Friday, June 12, 2009

pureXML performance tip: A sequence of good indices...

When you have indexes you want your dbms of choice use them as efficiently as possible - even with XQuery involved. However, SQL and XQuery can be complicated and sometimes a helping hand is needed to aid the compiler/optimizer making the right decisions. Today I am going to show you how to make use of XQuery semantics to simplify a query and at the same time getting query plans with index ANDing to work. Special thanks to my colleague Matthias Nicola, author of the DB2 pureXML Cookbook, for the base idea.

For the query examples below I will use the DB2 sample database which includes XML data.
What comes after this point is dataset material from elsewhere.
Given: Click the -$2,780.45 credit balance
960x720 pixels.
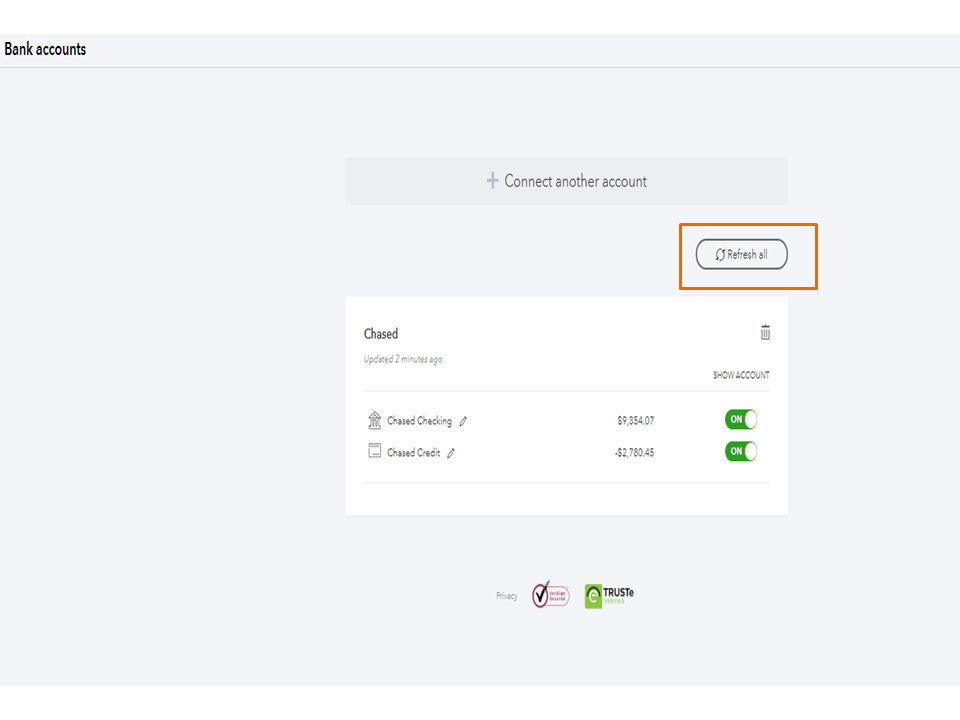Looking at the screenshot, I should tap(634, 453).
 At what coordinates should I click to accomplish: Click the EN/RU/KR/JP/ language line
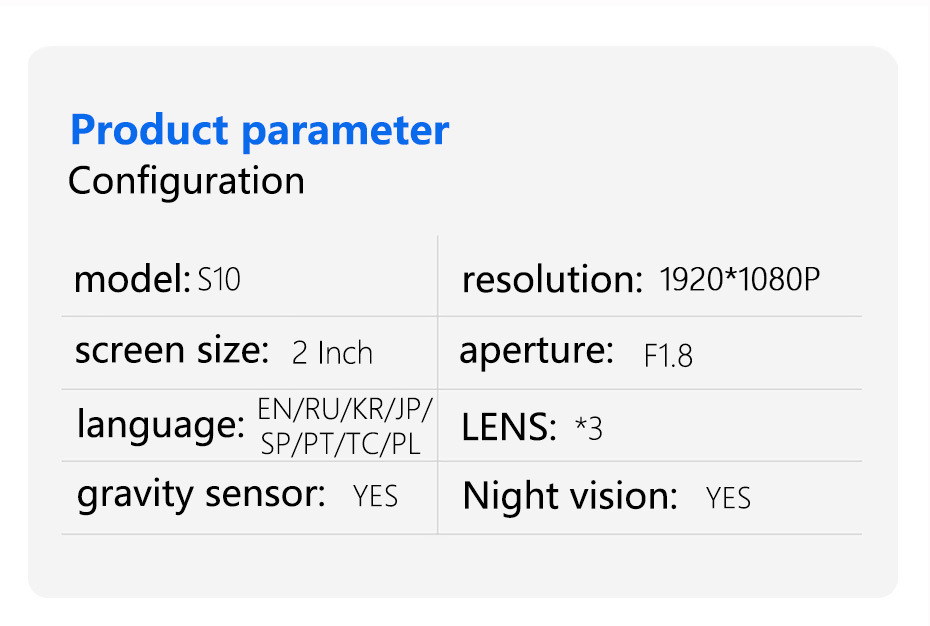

The table CUSTOMER already has a couple XML indices defined, including one on the "Cid" attribute and the customer "name". You can look into the system catalog by trying something like:

select indname,pattern from syscat.indexxmlpatterns where indname in (select indname from syscat.indexes where tabname='CUSTOMER');

The following might not be an interesting query in itself, but it nicely demonstrates what I wanted to show you.

select * from customer
where
(xmlexists('declare default element namespace "http://posample.org";
$INFO/customerinfo[@Cid=1000]')

or
xmlexists('declare default element namespace "http://posample.org";
$INFO/customerinfo[@Cid=1002]'))

and
xmlexists('declare default element namespace "http://posample.org";
$INFO/customerinfo[name="Kathy Smith"]');


Basically, the query is written in the regular SQL style. We are ORing two predicates on the same path (or column), then ANDing a predicate on another path. Because we have two matching indexes, we would expect index ANDing in the plan. Using EXPLAIN we can see that this is not the case.

select * from customer
where xmlexists('declare default element namespace "http://posample.org"; $INFO/customerinfo[(@Cid=1000 or @Cid=1002) and name="Kathy Smith"]');


Even rewriting the query in a more elegant and shorter way as shown above doesn't result in index ANDing. What we can do now, is to make use of the fact that XQuery's General Comparisons utilize existential semantics, i.e., if one matching item is found, all is true. Instead of ORing comparisons on the "Cid" attribute, we compare that attribute against a constructed sequence of values. Semantically it is the same, but it is simpler for the optimizer.

select * from customer
where
xmlexists('declare default element namespace "http://posample.org";
$INFO/customerinfo[@Cid=(1000,1002)]')

and
xmlexists('declare default element namespace "http://posample.org";
$INFO/customerinfo[name="Kathy Smith"]')
;

select * from customer
where
xmlexists('declare default element namespace "http://posample.org";
$INFO/customerinfo[@Cid=(1000,1002) and name="Kathy Smith"]');


For each of two above queries indexes on "Cid" and "name" are picked and combined using index ANDing (IXAND operator). Simple idea, huge impact.